Women’s Brain Project Co-founder & CEO Dr. Antonella Santuccione Chadha shares: “This textbook was much needed because it collects for the very first time the state of the art in the field of artificial intelligence (AI) applied to medicine. Our book discusses both sides of the same coin: The potential of AI to recognize hidden biases on the one hand, but also its danger to perpetuate them on the other. This dilemma needs to be properly addressed, otherwise it could put achieving precision medicine as well as equitable solutions for healthcare at risk.”
Innovative technologies including AI have the potential to improve the entire healthcare system for the better of patients. They enable the delivery of digital diagnostic and therapeutics and the prediction of patients’ outcomes and provide opportunities to implement precision medicine approaches for prevention, diagnosis, prognosis, clinical decision support, delivery, and monitoring of healthcare throughout the lifespan of a patient. However, in the light of sex and gender biases, it is questionable whether this potential is being fully exploited. The new book discusses in detail the biases and confounding factors which, when not removed from algorithm development, may perpetuate or even exacerbate existing gender inequalities.
To achieve inclusiveness of all patient groups in medical research and practice, the authors suggest two key requirements:
- Research methods and clinical trials need to properly incorporate the socioeconomic and etiological differences in the study design and analysis.
- Models and algorithms developed for precision medicine need to take into consideration various socioeconomic circumstances, inequalities in health, age, sex, and gender differences specific to some diseases.

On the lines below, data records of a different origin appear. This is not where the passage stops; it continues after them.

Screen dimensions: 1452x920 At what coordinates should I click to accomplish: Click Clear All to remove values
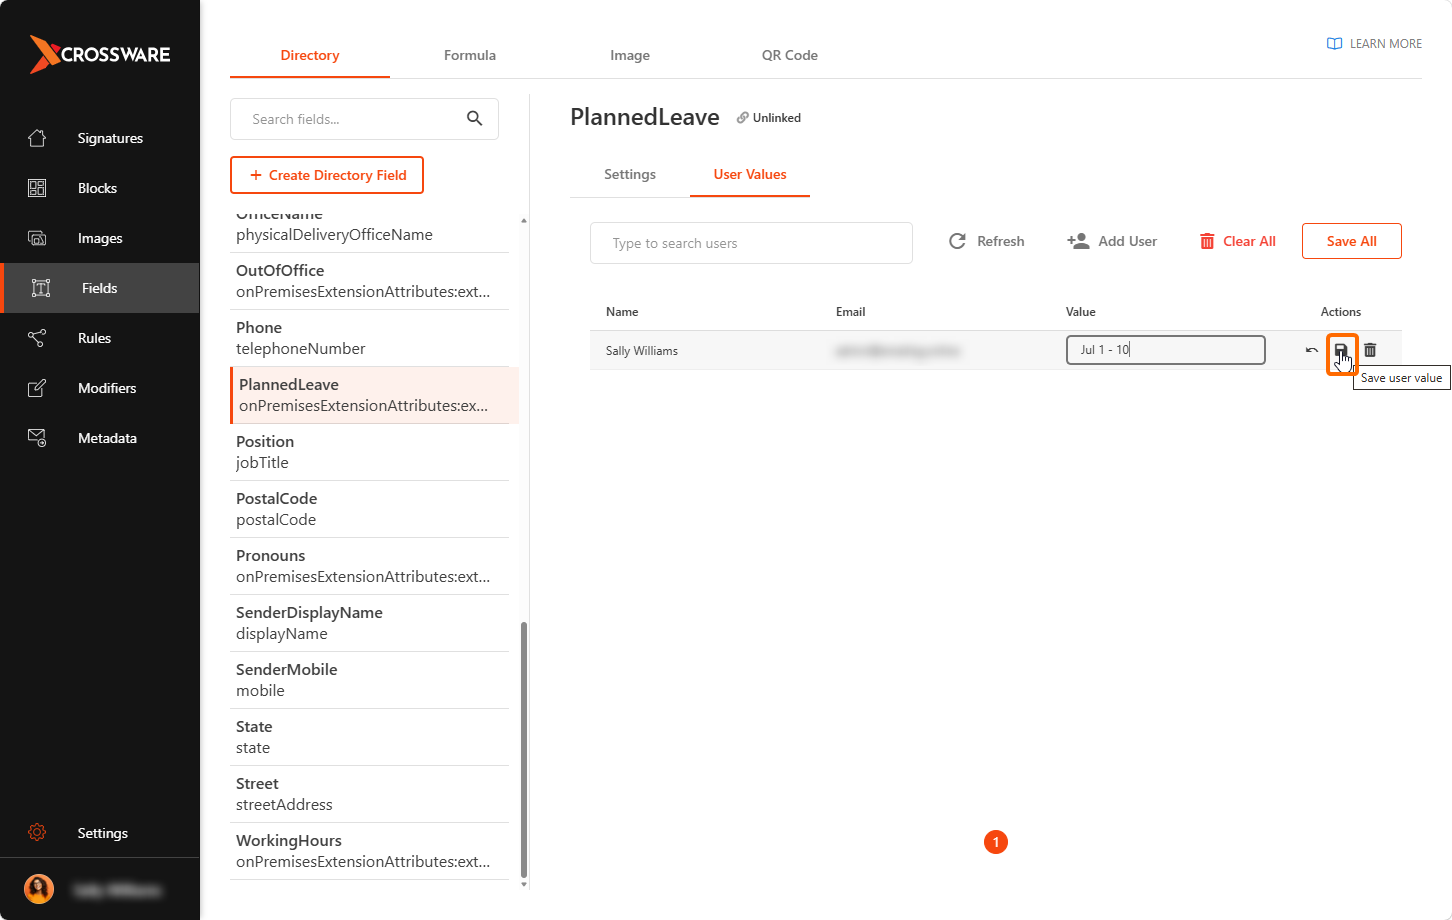1238,241
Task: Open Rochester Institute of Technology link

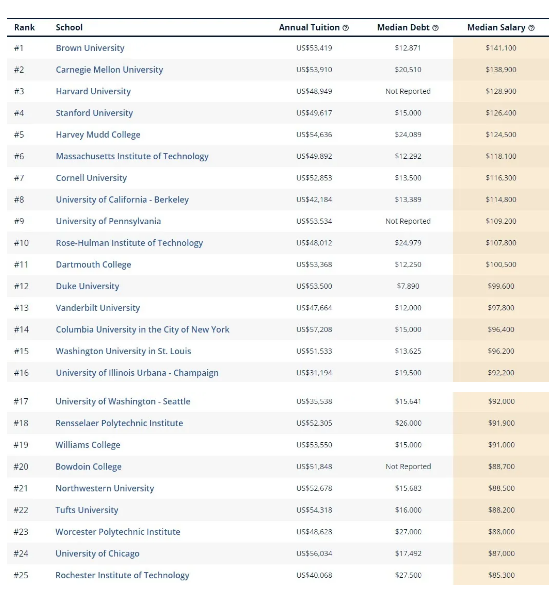Action: [122, 575]
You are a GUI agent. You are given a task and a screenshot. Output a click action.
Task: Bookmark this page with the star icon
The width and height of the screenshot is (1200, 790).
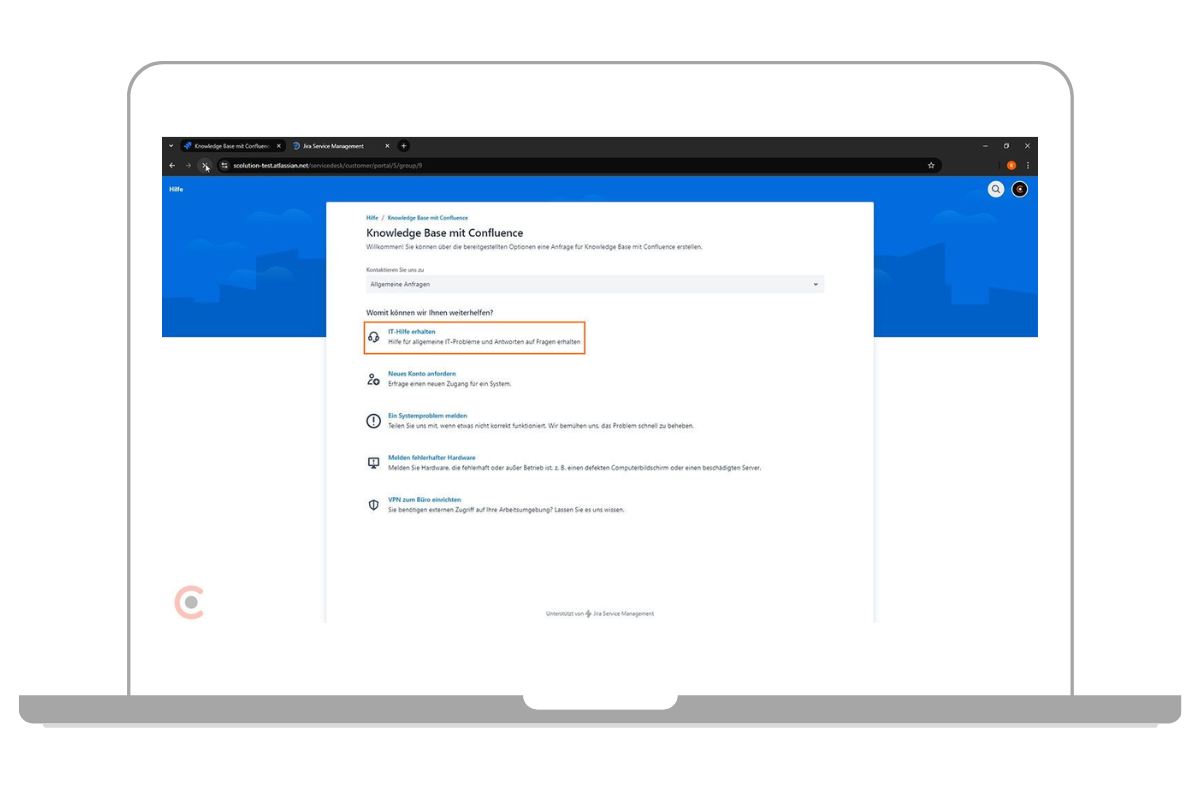pyautogui.click(x=931, y=166)
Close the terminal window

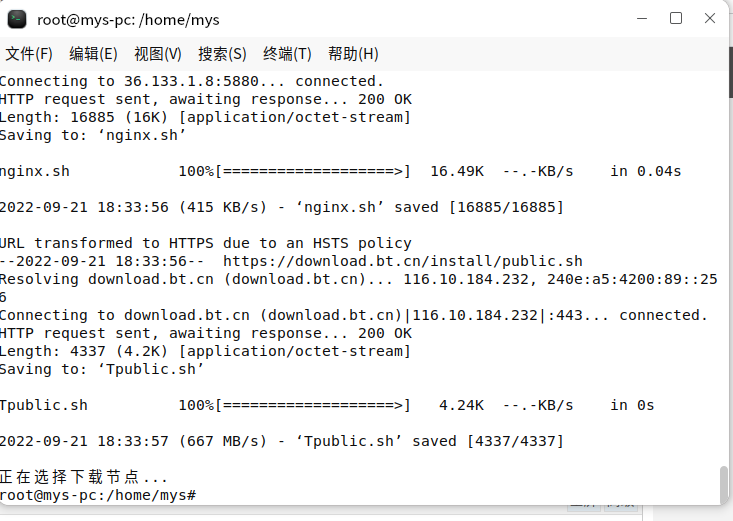tap(710, 19)
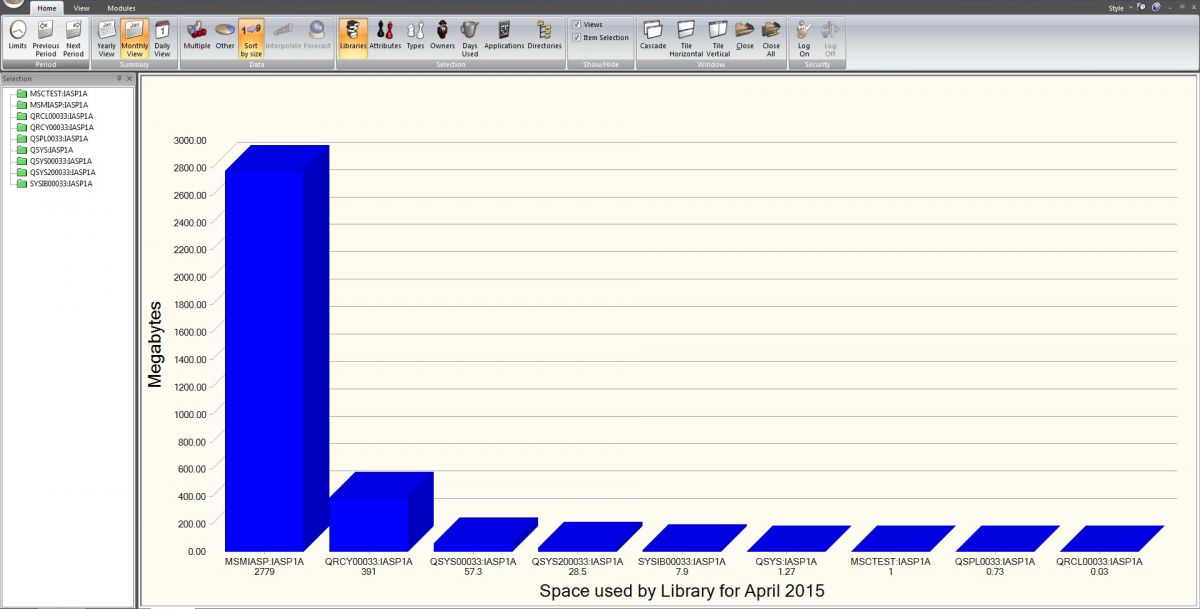This screenshot has height=609, width=1200.
Task: Toggle the Item Selection checkbox
Action: pyautogui.click(x=576, y=38)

Dr. Maria Teresa Ferretti, Co-founder and Chief Scientific Officer of the Women’s Brain Project explains: “It is critical that policies, regulatory measures, and spending programs ensure fairness across all patient groups. We need to avoid to unintentionally sustain or even worsen existing inequalities in health systems around the globe.”
Dr. Santuccione Chadha adds: “We want to enable cross-functional and cross-national change toward precision medicine and sustainability, and therefore call for greater consideration of gender and sex factors in research and medical practice. New technologies such as AI offer an enormous potential that must be harnessed – responsibly and for the benefit of all.”